◆ Written problem
Could you write out all of the records below again with "screenshot" swapped for "screen capture" everywhere it appears, leaving everything else unchanged and the pictures out?

◆ Dataset content
========

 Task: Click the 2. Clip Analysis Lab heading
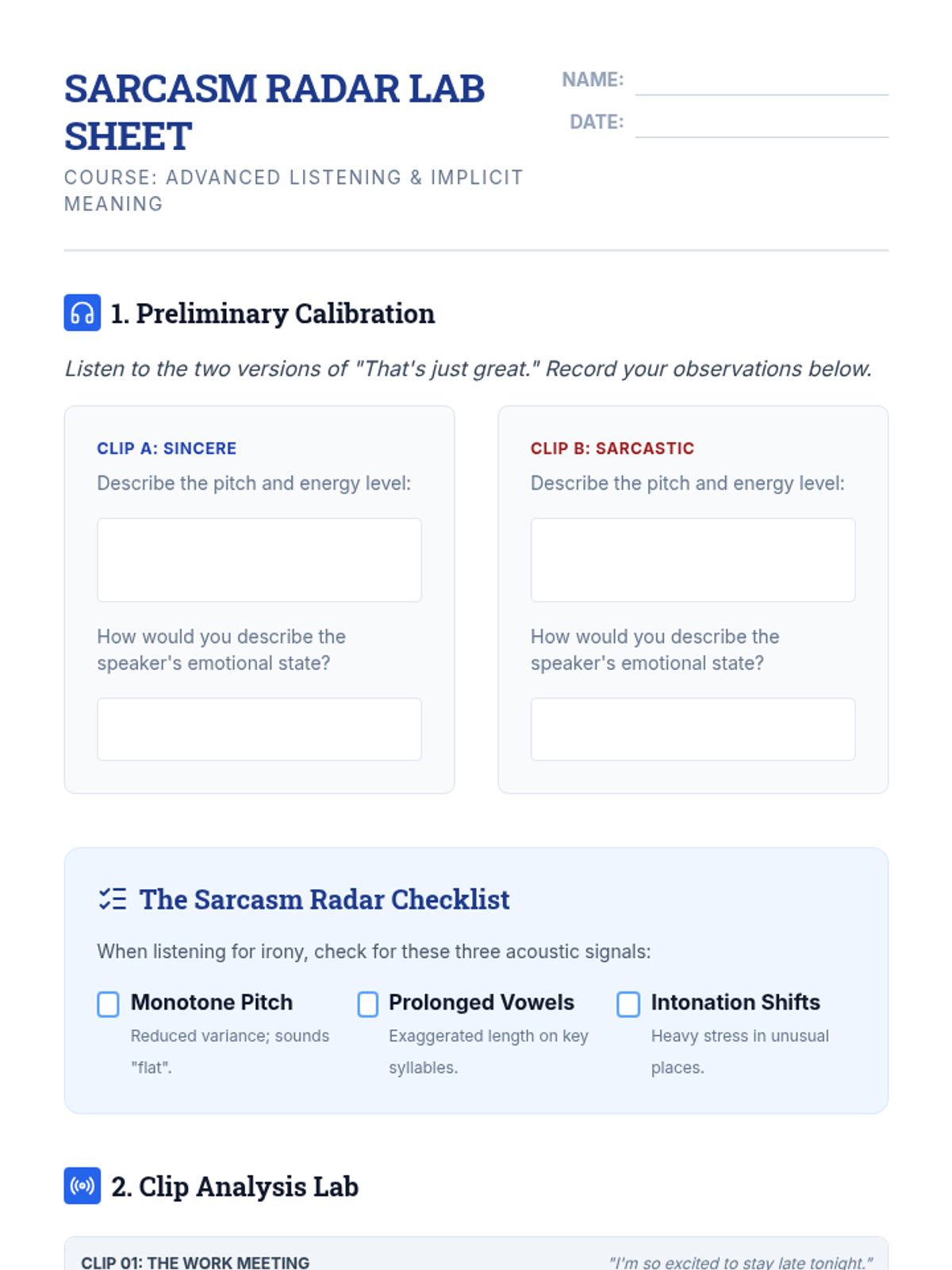tap(235, 1187)
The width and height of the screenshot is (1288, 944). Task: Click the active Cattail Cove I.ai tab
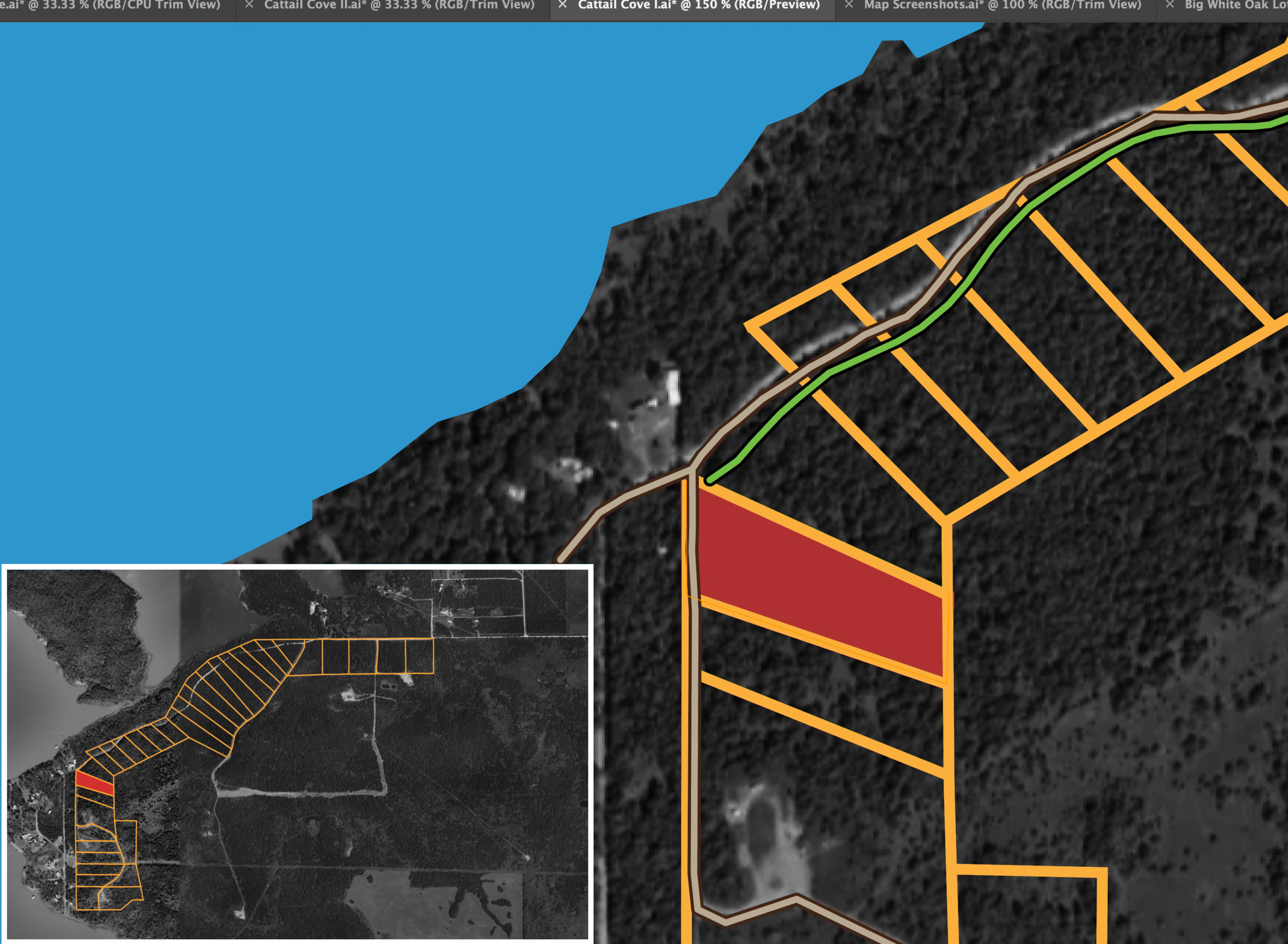698,5
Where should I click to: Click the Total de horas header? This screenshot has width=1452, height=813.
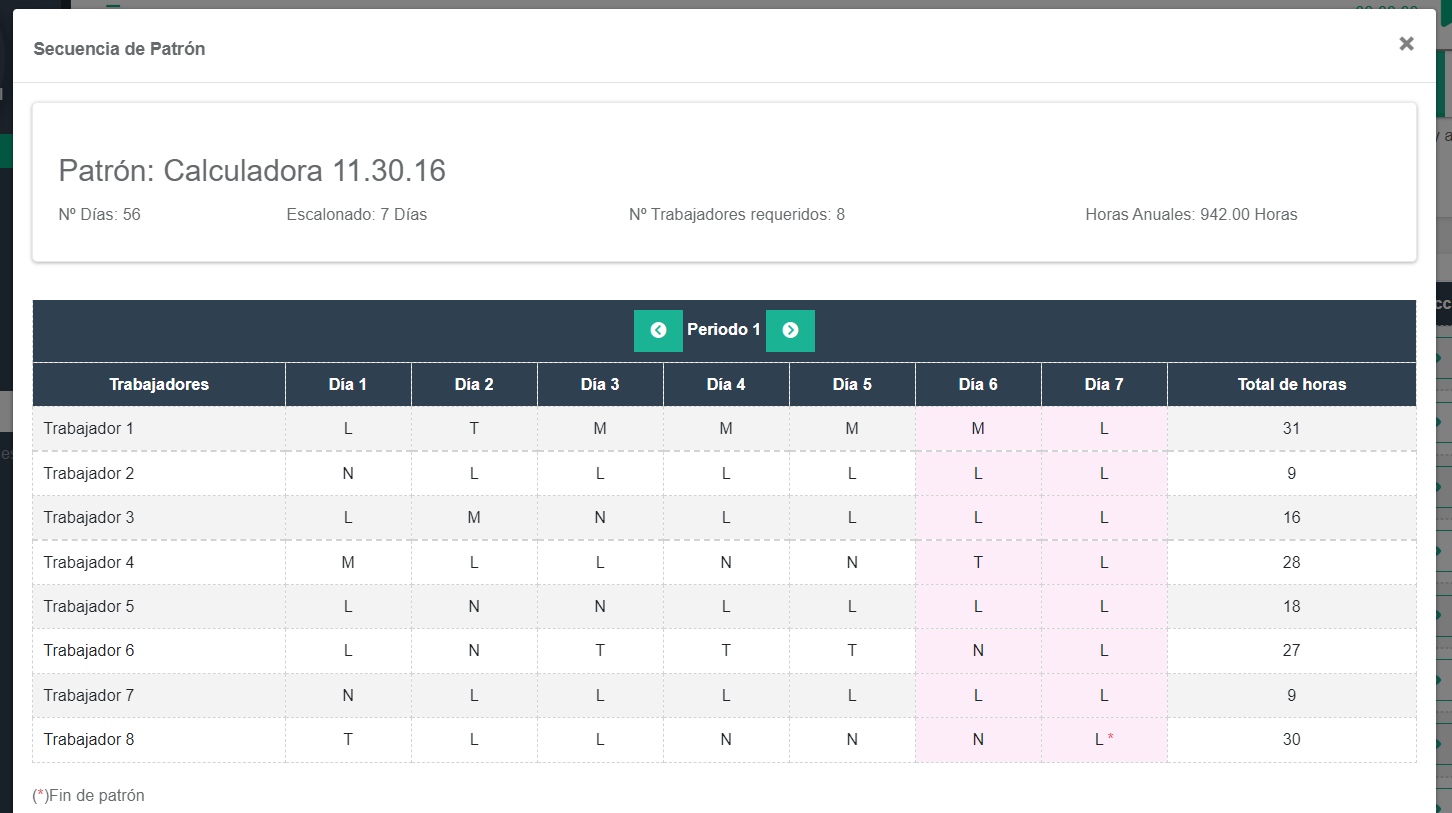pyautogui.click(x=1291, y=384)
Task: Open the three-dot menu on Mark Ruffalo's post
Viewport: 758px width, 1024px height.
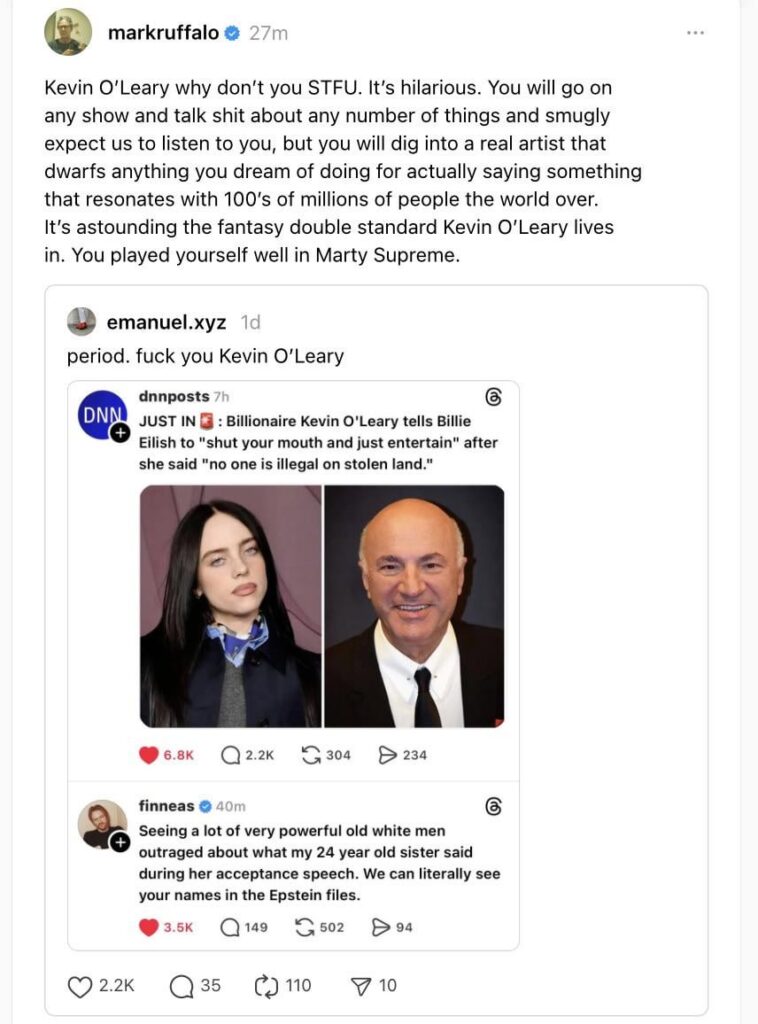Action: click(698, 32)
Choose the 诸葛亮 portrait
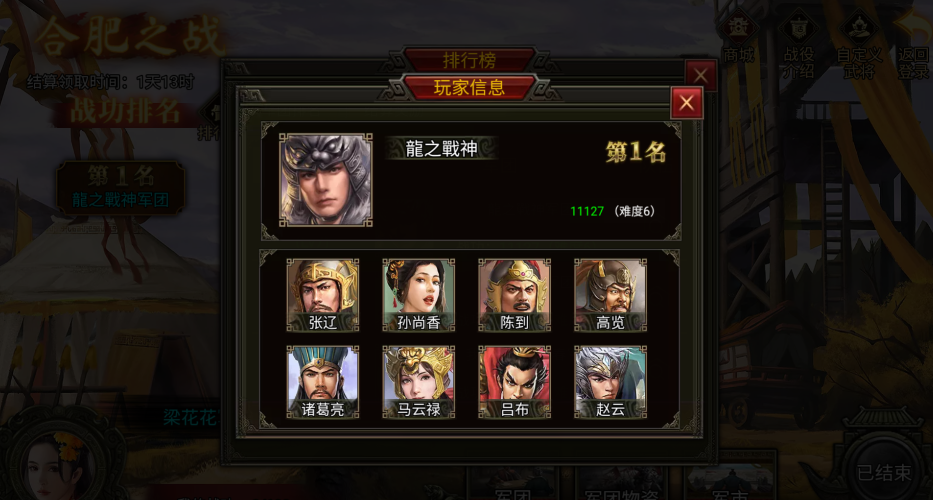 (x=323, y=382)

========

◆ The reply
 Task: Click the 2. Clip Analysis Lab heading
tap(235, 1187)
The width and height of the screen capture is (1288, 944). Task: Click the active Cattail Cove I.ai tab
698,5
Where should I click to: Click the Total de horas header? This screen capture has width=1452, height=813.
pyautogui.click(x=1291, y=384)
Task: Open the three-dot menu on Mark Ruffalo's post
Viewport: 758px width, 1024px height.
Action: click(698, 32)
Choose the 诸葛亮 portrait
 (x=323, y=382)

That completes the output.